#### [WHAT NEEDS TO BE DONE]
Take the lines from the one with "You are a computer-use agent. The" through the end of the material below and repeat them exactly, dropping every picture.
%%
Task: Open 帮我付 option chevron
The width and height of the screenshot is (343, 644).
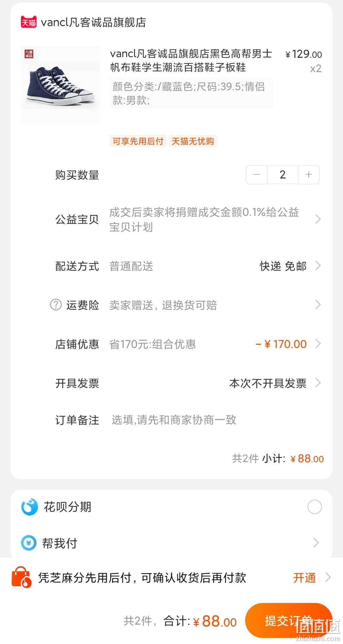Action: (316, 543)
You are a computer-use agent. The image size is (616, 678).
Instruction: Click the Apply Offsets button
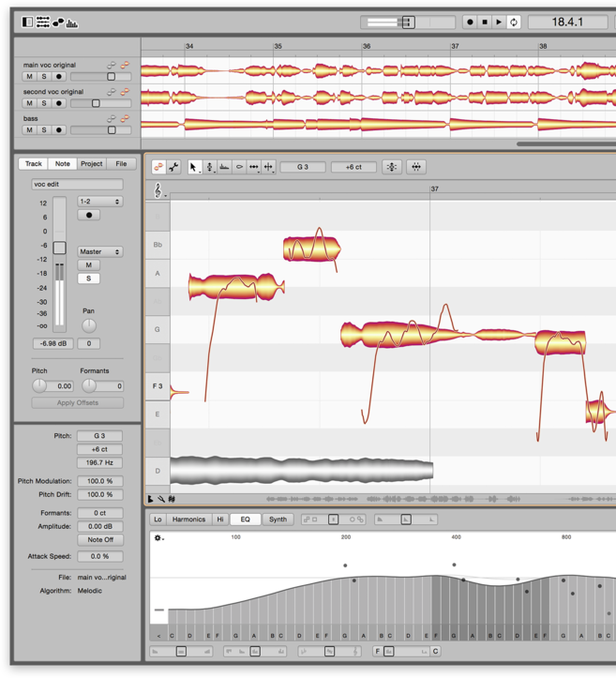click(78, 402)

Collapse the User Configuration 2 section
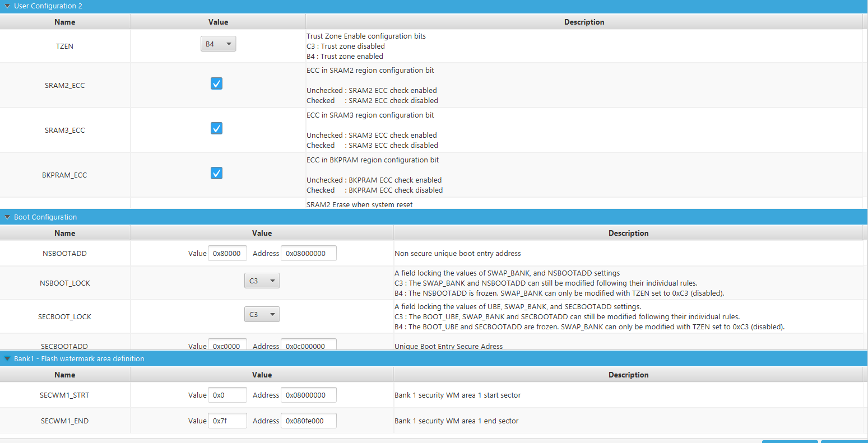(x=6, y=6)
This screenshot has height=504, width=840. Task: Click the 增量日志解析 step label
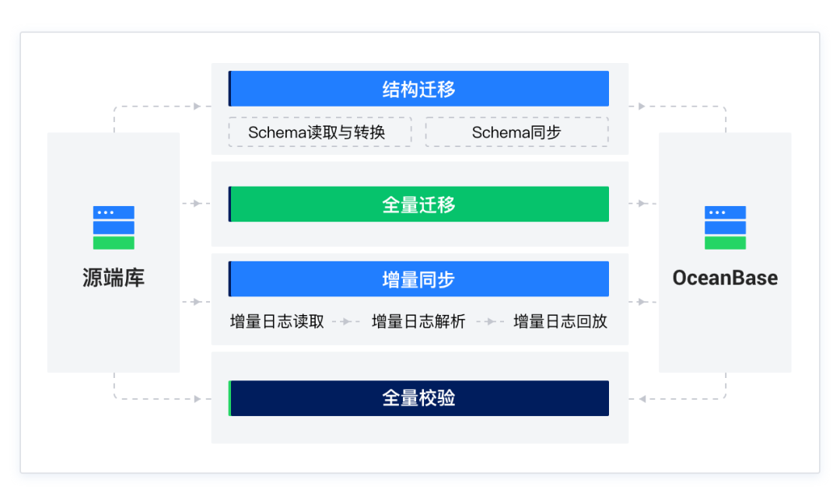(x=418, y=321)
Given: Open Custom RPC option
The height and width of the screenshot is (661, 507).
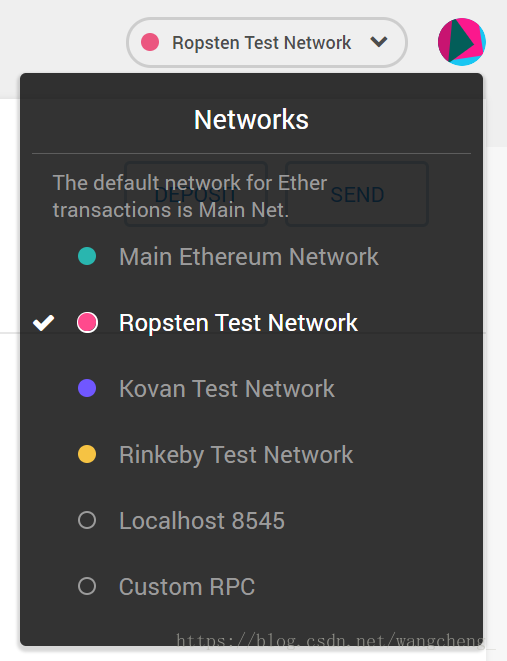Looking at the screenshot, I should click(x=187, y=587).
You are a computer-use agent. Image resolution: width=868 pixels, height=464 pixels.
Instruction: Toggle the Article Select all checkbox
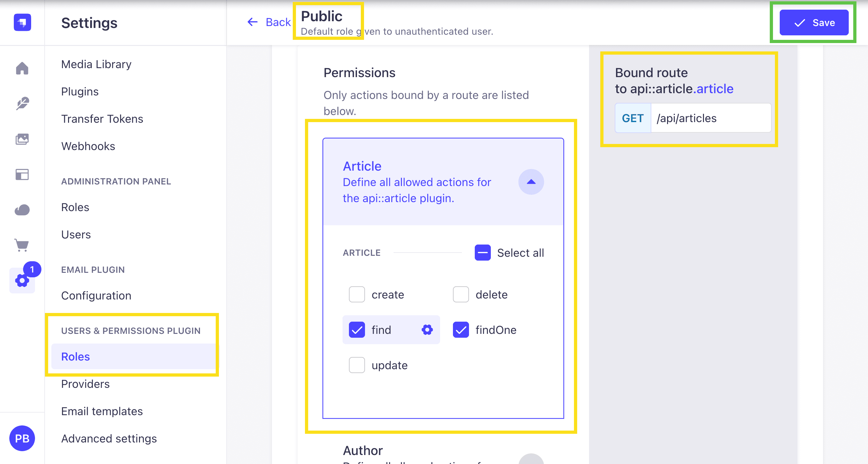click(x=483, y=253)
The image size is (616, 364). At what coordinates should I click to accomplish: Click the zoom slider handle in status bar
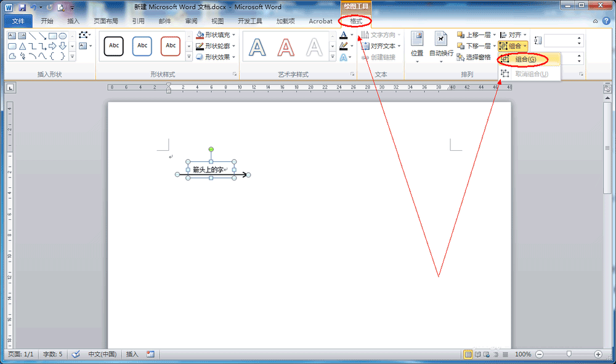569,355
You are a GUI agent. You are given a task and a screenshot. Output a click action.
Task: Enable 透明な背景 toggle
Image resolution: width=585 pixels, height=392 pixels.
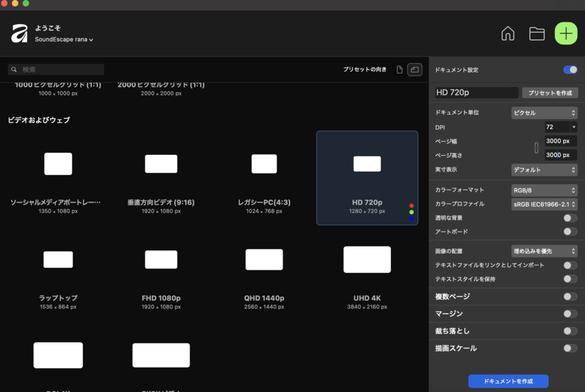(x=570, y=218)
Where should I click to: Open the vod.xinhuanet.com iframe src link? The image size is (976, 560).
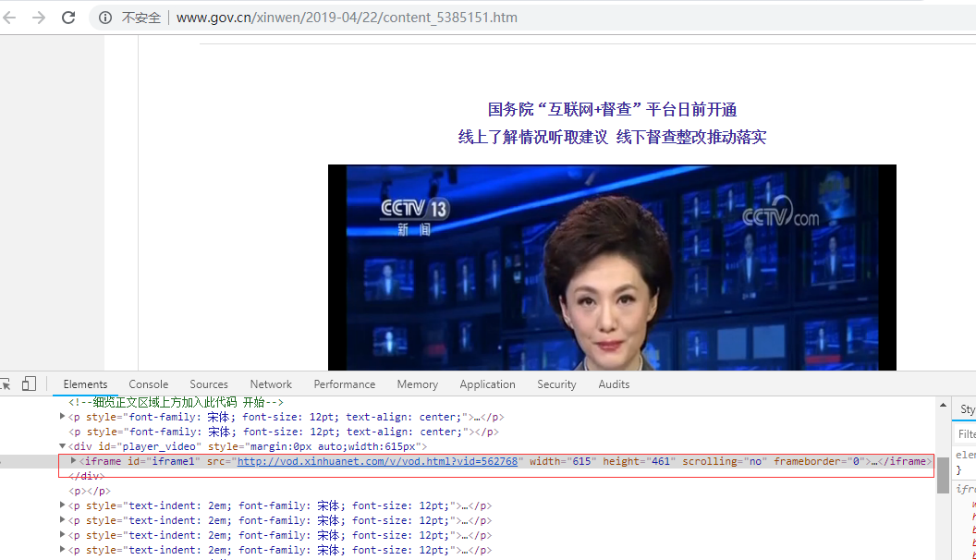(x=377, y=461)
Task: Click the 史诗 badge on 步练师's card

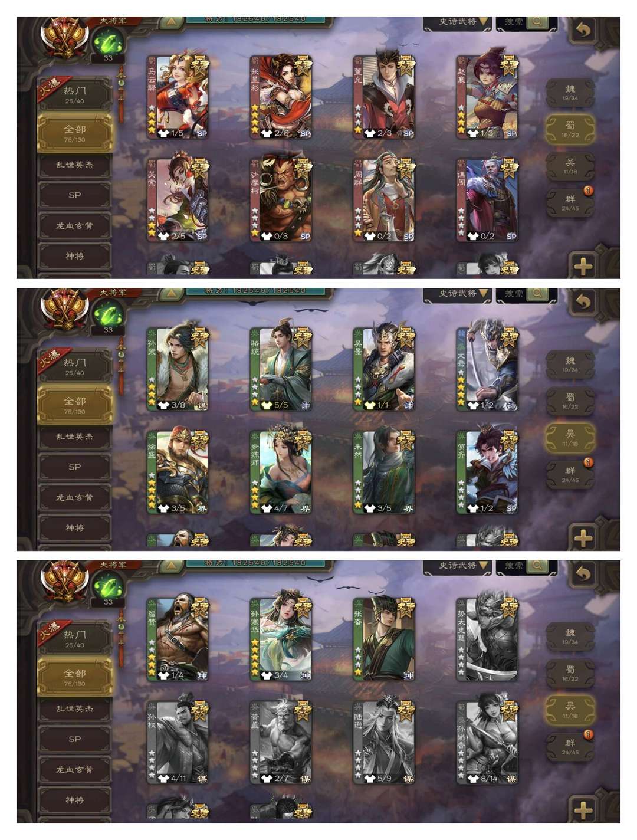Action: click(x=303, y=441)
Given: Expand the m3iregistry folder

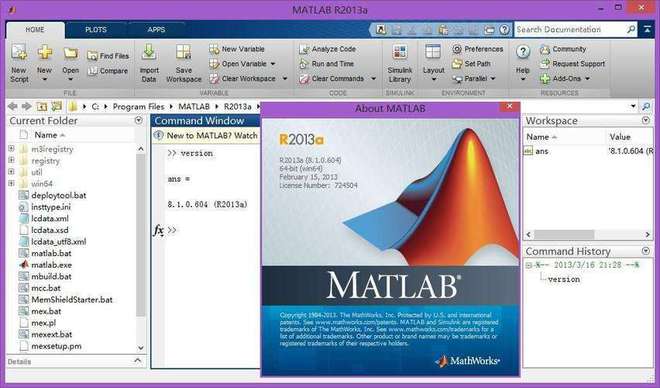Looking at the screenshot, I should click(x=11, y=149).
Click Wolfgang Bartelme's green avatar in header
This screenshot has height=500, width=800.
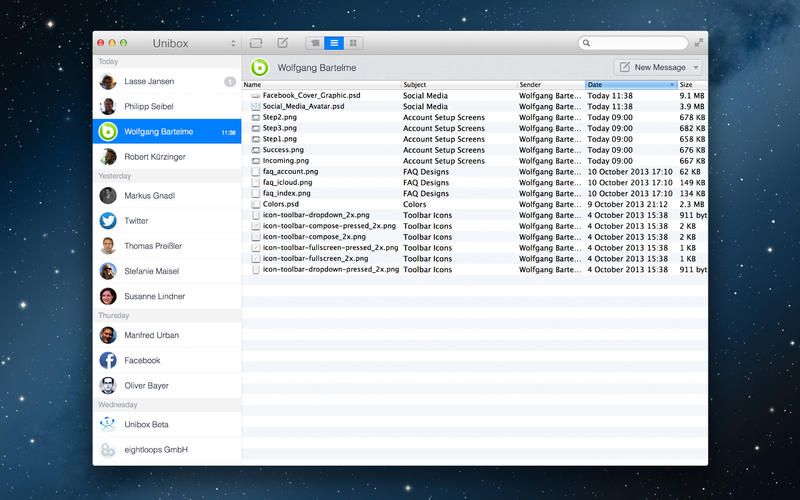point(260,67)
%%
#### [ANSWER TO THE EXERCISE]
You are a computer-use agent. The image size is (616, 678).
Instruction: Click the Apply Offsets button
click(78, 402)

Collapse the User Configuration 2 section
(x=6, y=6)
This screenshot has height=504, width=840. Task: Click the 增量日志解析 step label
(x=418, y=321)
Given: Open Custom RPC option
The height and width of the screenshot is (661, 507).
Looking at the screenshot, I should click(x=187, y=587).
You are a computer-use agent. Image resolution: width=868 pixels, height=464 pixels.
Instruction: Toggle the Article Select all checkbox
click(x=483, y=253)
The image size is (616, 364). At what coordinates should I click to accomplish: Click the zoom slider handle in status bar
569,355
You are a GUI agent. You are given a task and a screenshot. Output a click action.
Task: Enable 透明な背景 toggle
Image resolution: width=585 pixels, height=392 pixels.
(x=570, y=218)
Where should I click to: Open the vod.xinhuanet.com iframe src link? The image size is (976, 560).
(x=377, y=461)
Task: Click the 史诗 badge on 步练师's card

Action: click(x=303, y=441)
Given: Expand the m3iregistry folder

Looking at the screenshot, I should click(x=11, y=149).
Click Wolfgang Bartelme's green avatar in header
This screenshot has height=500, width=800.
point(260,67)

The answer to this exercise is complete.